[Stored data entries]
◆ ◆ ◆

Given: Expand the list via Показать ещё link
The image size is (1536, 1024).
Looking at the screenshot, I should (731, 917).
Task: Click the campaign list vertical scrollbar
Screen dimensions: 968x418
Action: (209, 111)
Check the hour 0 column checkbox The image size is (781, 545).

◆ ◆ ◆

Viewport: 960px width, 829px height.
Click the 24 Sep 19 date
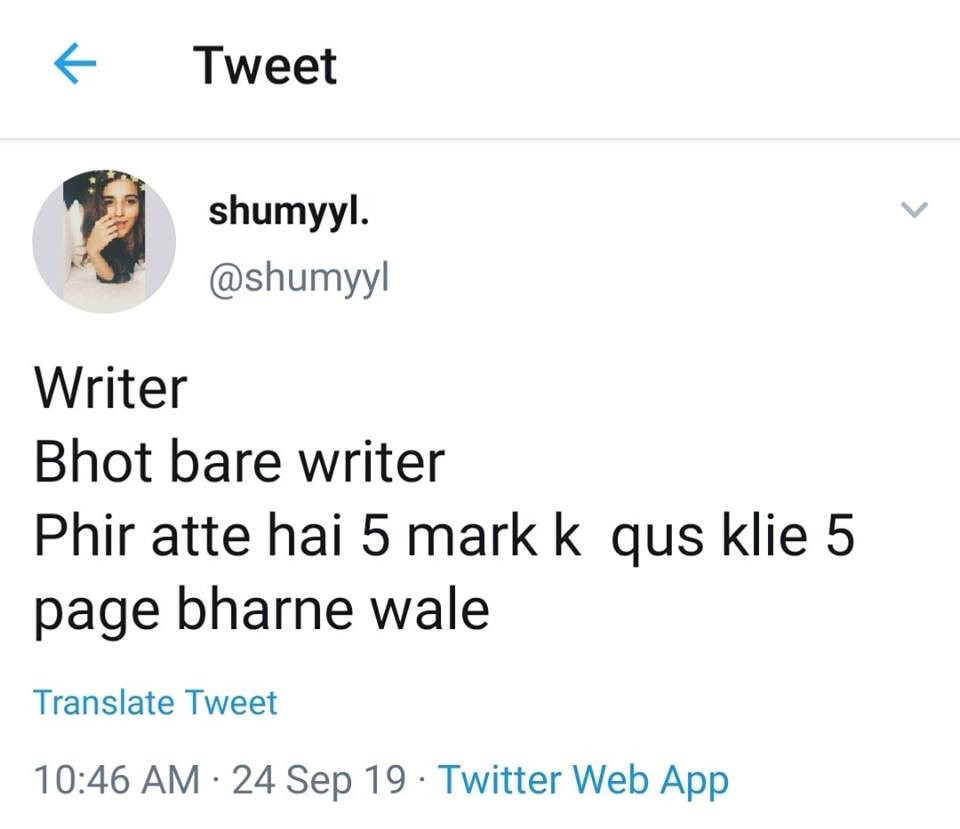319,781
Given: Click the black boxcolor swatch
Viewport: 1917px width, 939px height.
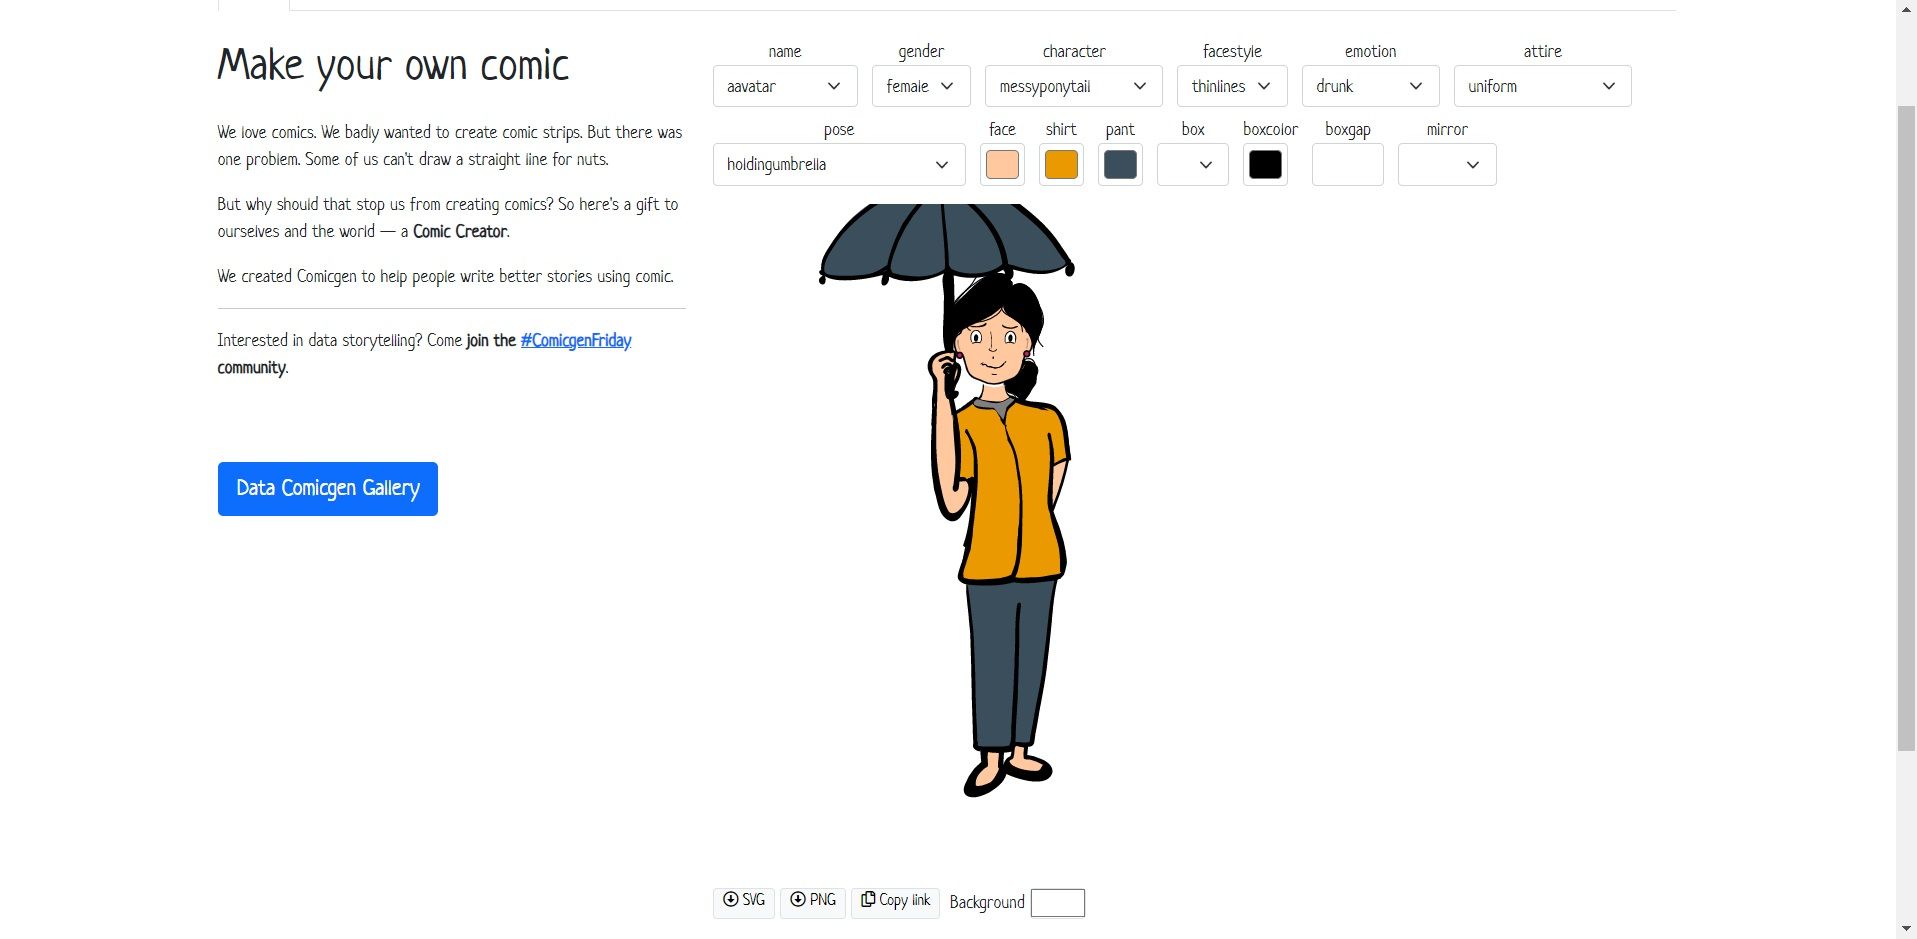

◆ ◆ ◆

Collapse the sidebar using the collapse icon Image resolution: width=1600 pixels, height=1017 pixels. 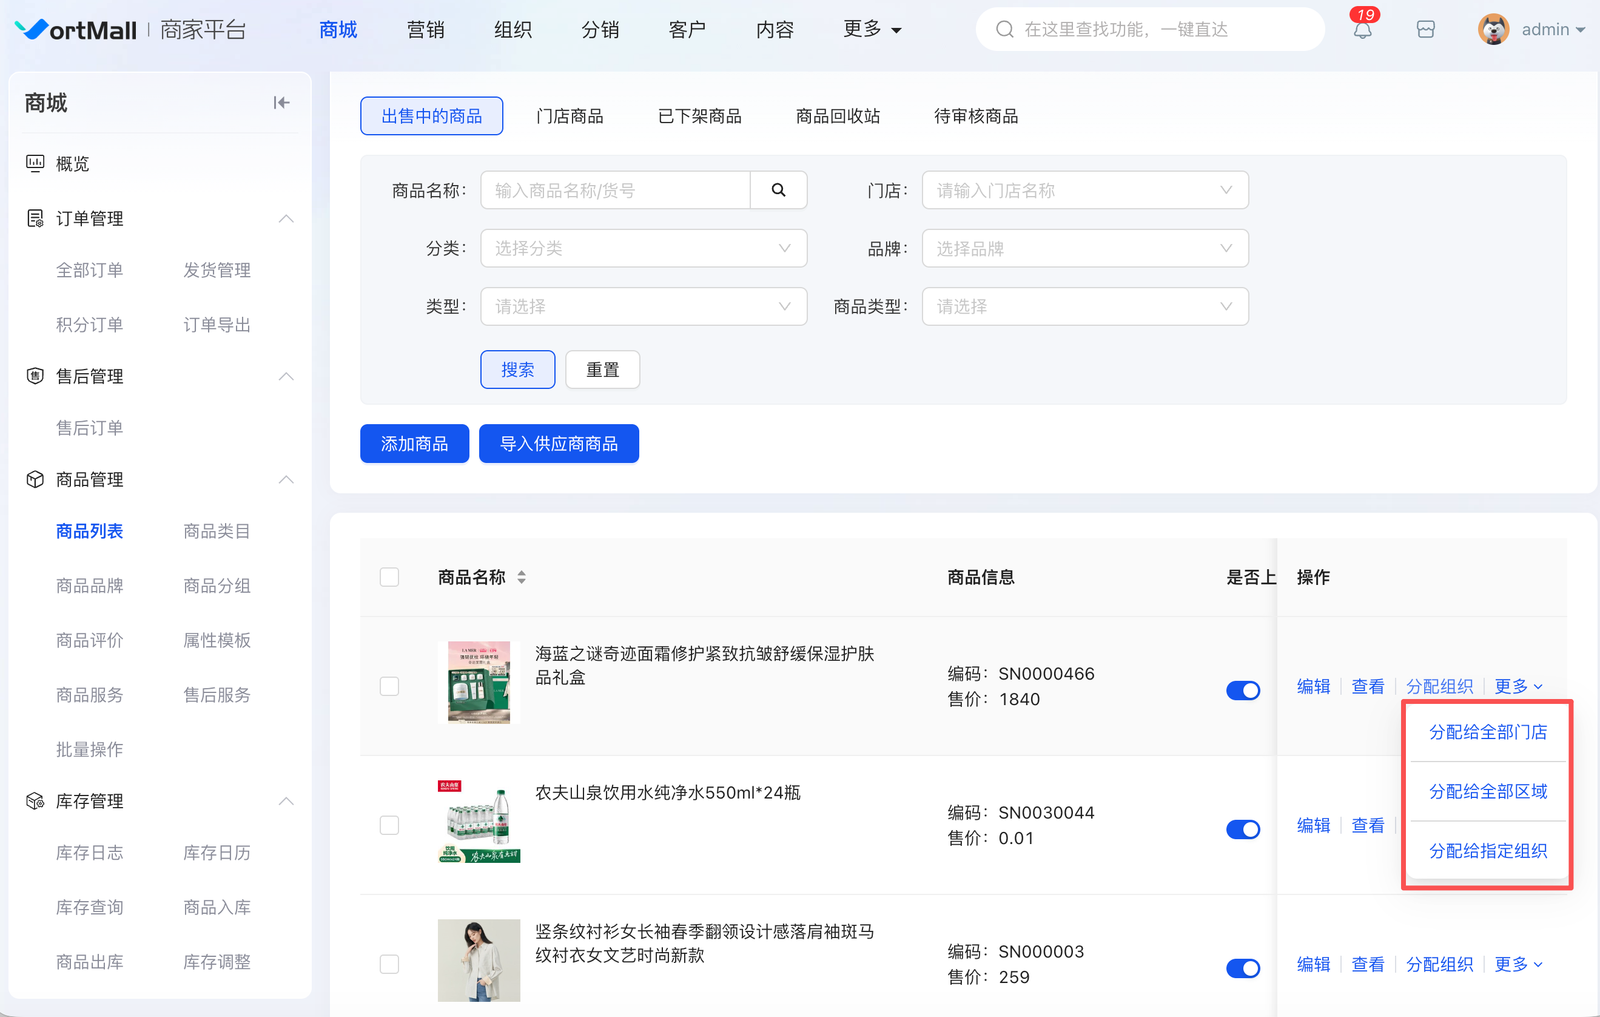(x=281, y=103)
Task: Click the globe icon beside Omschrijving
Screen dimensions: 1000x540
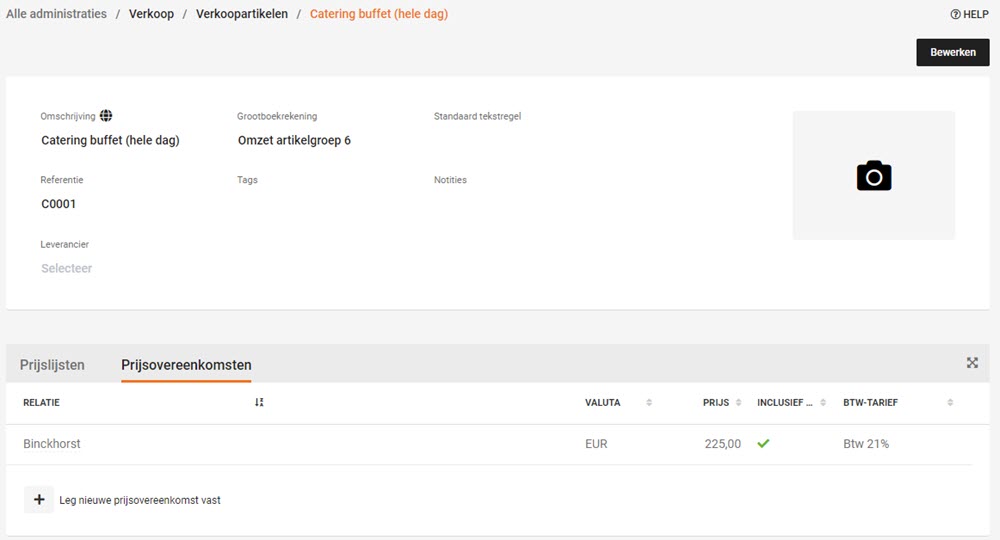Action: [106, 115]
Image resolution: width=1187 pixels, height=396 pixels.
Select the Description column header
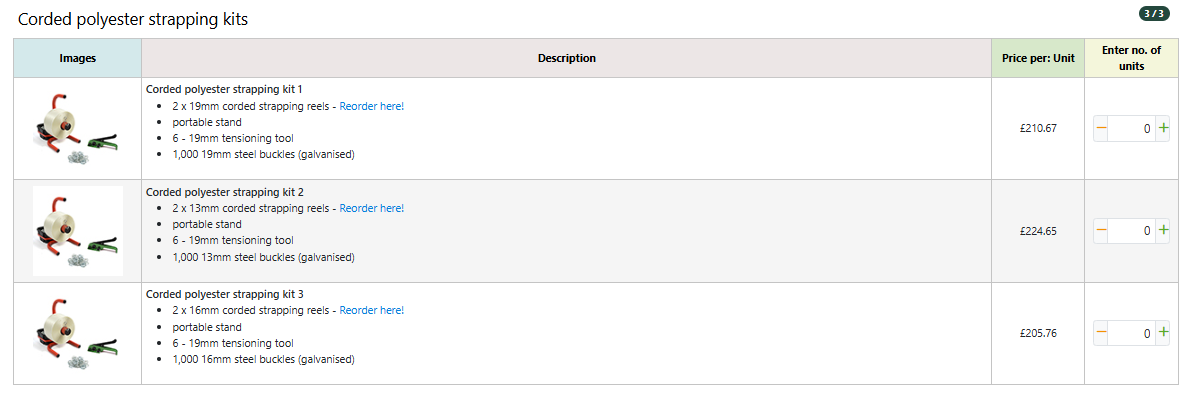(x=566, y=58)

◆ ◆ ◆

Task statement
Retype the records above, but only those lines that fall between the line containing "The image size is (1536, 1024)." and the line containing "Check the hour", with both of those lines included, exactly as written.

Reply to the task
The image size is (1536, 1024).
Looking at the screenshot, I should (731, 917).
Task: Click the campaign list vertical scrollbar
Screen dimensions: 968x418
Action: (209, 111)
Check the hour 0 column checkbox The image size is (781, 545).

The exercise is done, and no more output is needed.